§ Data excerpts
Content starts
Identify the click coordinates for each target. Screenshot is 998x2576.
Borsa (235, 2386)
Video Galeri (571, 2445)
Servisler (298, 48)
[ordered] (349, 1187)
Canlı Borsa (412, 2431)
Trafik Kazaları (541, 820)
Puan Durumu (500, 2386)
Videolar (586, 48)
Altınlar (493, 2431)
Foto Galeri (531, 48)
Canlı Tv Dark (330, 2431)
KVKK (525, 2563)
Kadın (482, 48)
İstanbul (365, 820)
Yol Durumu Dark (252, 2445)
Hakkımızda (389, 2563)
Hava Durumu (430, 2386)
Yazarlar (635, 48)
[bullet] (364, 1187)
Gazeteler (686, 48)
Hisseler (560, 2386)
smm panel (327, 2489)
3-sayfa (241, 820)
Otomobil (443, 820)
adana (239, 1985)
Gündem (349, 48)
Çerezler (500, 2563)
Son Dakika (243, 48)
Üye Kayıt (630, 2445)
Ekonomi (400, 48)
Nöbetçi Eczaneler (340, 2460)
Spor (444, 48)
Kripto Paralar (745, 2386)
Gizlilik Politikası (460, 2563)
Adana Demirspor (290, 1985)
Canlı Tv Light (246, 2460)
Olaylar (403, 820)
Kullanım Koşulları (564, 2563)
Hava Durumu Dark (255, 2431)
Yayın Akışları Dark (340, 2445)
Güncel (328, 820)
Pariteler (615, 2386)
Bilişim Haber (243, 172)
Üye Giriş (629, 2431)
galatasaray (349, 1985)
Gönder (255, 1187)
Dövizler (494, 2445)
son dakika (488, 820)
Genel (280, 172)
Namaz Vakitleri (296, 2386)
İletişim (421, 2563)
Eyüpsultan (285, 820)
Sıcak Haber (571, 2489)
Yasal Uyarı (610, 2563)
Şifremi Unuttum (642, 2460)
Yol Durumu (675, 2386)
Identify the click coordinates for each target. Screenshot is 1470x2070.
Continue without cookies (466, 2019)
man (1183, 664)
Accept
Content ends
The answer must consist of every line from the data that contains the word "click".

Identify the click coordinates for each target. Screenshot is 998x2576.
Identify the click coordinates for each target. Screenshot is 1470x2070.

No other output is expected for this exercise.